**DATASET ENTRIES:**
###

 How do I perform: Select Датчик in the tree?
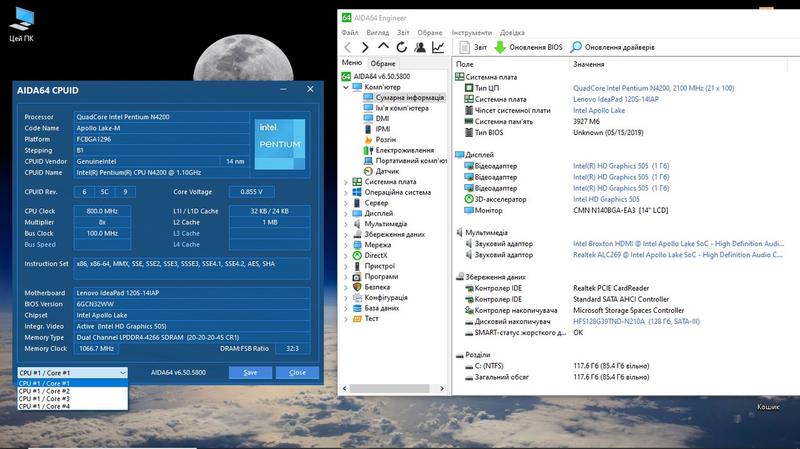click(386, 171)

###

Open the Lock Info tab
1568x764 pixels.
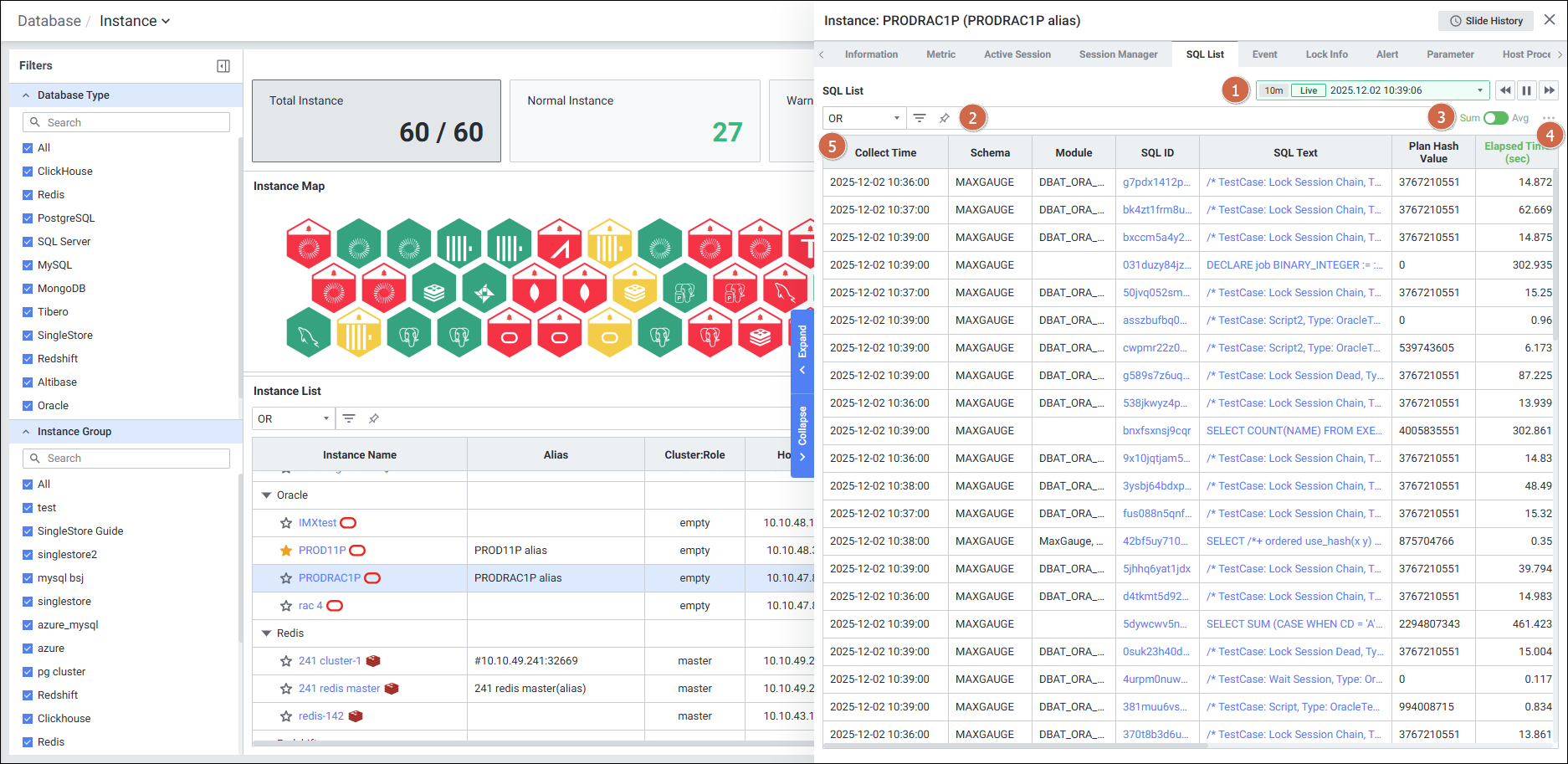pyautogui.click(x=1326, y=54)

###

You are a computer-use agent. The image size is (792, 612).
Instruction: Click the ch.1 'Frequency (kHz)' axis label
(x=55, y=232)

###

**EXERCISE TASK:** Turn the lines from the one with "You are a computer-use" to the one with "(x=55, y=232)" into a numbered list, with both end lines included and any blank lines skipped.

**SOLUTION TO THIS TASK:**
1. You are a computer-use agent. The image size is (792, 612).
2. Instruction: Click the ch.1 'Frequency (kHz)' axis label
3. (x=55, y=232)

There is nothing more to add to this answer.